Join us for a meetup on June 4th in our Elastic office in Amsterdam! Doors open at 17.45 and the presentations begin at 18.00. Food, refreshments, and networking to follow. We wrap up around 20.00.
We are rating our talks as follows:
🟢 = Beginner content
🟡 = Intermediate content
🔵 = Expert content
Address: Elastic's office, Keizersgracht 281, 1016 ED Amsterdam
Agenda:
17.45 Doors open
18.00 One Does Not Simply Query a Stream
18.45 ES|QL FTW!
19.30 Networking, food with drinks
20.00 Wrap up
Talks:
One Does Not Simply Query a Stream
🟢🟡 Streaming data with Apache Kafka® has become the backbone of modern applications. While streams are ideal for continuous data flow, they lack built-in querying capabilities. Unlike databases with indexed lookups, Kafka’s append-only logs are designed for high-throughput processing—not for on-demand queries. This necessitates additional infrastructure to query streaming data effectively.Traditional approaches replicate stream data into external stores: relational databases like PostgreSQL for operational queries, object storage like S3 accessed via Flink, Spark, or Trino for analytics, and Elasticsearch for full-text search and log analytics. Each serves a purpose—but they also introduce silos, schema mismatches, freshness issues, and complex ETL pipelines that increase system fragility.In this session, we’ll explore solutions that aim to unify operational, analytical, and search workloads across real-time data. We'll demonstrate stream processing with Kafka Streams, Apache Flink®, and SQL engines; real-time analytics with Apache Pinot® and ClickHouse; search capabilities with Elasticsearch; and modern lakehouse approaches using Apache Iceberg® with Tableflow to represent Kafka topics as queryable tables. While there's no one-size-fits-all solution, understanding the tools and trade-offs will help you design more robust and flexible architectures.

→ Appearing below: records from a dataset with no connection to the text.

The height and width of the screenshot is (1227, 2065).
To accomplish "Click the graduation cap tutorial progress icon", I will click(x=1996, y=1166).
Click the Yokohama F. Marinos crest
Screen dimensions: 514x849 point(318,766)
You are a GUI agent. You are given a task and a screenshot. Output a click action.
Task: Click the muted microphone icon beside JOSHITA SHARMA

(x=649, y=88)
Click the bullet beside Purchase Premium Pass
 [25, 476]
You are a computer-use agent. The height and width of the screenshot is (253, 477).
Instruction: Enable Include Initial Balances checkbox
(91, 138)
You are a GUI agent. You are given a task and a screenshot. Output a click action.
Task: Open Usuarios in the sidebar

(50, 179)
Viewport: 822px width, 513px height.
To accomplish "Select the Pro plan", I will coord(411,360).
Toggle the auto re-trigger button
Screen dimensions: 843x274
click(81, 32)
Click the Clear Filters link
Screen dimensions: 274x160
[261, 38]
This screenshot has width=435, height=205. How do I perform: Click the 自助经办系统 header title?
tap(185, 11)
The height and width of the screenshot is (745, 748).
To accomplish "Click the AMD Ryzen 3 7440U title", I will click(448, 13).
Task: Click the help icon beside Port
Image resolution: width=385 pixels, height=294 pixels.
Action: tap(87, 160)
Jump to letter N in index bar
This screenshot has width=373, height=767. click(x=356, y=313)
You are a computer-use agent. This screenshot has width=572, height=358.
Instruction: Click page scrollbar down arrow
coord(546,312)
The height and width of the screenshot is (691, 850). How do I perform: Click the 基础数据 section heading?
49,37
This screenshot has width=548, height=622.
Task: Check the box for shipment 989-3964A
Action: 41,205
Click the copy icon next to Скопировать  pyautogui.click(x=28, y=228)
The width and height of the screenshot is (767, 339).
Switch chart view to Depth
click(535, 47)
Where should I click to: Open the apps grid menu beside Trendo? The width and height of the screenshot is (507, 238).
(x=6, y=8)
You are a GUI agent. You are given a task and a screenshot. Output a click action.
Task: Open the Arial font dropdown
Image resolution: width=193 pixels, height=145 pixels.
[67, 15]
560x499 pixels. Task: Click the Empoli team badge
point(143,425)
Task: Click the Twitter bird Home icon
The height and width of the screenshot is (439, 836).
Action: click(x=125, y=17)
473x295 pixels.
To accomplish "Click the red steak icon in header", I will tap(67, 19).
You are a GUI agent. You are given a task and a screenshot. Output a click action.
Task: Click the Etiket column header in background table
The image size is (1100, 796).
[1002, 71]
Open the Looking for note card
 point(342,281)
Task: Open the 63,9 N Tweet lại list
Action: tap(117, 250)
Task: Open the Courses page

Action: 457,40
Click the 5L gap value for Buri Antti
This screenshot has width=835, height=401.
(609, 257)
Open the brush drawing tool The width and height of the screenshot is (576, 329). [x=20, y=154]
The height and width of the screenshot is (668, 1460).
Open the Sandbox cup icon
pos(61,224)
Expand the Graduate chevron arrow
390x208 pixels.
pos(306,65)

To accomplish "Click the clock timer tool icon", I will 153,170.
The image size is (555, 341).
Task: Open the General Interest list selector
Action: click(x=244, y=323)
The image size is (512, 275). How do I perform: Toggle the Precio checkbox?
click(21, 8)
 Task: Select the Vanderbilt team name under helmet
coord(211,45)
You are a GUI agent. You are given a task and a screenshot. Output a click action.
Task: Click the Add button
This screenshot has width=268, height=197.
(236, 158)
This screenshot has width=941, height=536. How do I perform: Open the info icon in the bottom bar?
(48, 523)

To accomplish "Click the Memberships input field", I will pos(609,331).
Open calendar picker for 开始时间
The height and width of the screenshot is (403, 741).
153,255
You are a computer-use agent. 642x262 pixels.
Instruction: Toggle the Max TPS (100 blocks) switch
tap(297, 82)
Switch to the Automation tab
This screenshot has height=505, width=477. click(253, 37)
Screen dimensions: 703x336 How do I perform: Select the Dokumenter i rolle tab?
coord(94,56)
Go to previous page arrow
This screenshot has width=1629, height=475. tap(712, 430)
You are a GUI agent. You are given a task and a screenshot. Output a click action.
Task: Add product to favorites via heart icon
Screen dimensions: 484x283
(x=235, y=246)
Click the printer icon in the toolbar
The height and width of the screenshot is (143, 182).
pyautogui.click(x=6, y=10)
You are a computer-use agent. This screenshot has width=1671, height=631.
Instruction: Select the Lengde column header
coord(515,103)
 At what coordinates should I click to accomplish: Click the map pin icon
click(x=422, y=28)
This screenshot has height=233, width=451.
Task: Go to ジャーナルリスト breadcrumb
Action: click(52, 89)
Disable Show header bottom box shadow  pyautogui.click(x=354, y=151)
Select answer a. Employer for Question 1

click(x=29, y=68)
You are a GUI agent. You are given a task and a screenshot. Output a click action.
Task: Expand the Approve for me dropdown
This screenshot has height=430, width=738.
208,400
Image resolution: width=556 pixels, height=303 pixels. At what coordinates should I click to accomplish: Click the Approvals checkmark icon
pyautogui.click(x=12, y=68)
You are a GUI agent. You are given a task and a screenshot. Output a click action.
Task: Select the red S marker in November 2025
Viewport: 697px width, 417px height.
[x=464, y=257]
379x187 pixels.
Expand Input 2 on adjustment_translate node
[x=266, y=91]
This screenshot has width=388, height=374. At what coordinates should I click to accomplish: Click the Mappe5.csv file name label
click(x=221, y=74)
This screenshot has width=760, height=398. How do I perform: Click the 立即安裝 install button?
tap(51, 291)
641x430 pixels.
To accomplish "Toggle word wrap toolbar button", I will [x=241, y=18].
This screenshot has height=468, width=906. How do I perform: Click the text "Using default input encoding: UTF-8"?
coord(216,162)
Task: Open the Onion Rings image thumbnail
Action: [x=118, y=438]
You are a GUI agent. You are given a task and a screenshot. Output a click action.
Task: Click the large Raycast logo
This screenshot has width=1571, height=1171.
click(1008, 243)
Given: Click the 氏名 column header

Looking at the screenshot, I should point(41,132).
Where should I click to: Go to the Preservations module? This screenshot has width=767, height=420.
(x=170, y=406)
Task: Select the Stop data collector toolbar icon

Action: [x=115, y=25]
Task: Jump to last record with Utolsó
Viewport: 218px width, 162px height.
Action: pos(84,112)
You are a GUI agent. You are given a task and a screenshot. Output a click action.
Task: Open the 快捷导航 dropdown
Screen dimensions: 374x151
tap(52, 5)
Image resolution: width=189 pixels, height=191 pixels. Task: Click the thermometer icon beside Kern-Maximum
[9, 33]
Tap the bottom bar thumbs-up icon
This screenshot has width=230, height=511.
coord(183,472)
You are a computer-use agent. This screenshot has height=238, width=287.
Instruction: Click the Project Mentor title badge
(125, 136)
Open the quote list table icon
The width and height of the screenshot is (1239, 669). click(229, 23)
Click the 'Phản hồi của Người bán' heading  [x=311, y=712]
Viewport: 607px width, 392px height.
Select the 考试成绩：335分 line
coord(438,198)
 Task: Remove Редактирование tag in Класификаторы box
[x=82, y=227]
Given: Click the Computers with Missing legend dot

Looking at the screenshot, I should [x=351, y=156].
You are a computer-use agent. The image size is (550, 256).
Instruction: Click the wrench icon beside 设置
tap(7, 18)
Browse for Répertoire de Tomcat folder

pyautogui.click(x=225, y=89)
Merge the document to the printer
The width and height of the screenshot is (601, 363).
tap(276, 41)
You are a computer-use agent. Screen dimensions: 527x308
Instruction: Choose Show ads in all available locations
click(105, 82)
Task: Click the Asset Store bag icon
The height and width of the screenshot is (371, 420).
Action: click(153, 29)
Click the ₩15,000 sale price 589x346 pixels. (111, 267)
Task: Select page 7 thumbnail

Speaker: Viktor Gamov, Principal Developer Advocate, Confluent
ES|QL FTW!
🟡 NoSQL for years was associated with JSON. The thing is: if you're a hardcore backend Java developer, JSON, YAML, and other data formats might not feel native to you. Also, if you were ears-deep into debugging a query from Java code, sending the same request for visualization in Kibana using KQL wasn't trivial. Meet ES|QL: Elasticsearch's new query language, being at first glance a mixture of SQL and... Bash ;-) Works the same in Java and Kibana (and other programming languages too!) Additionally, by leveraging Project Valhalla and vector operations, ES|QL can achieve performance improvements over previous solutions. If you're eager to investigate the options of the ES|QL and how it makes your life easier (while also giving a feel of being a SQL DB), this talk is for you.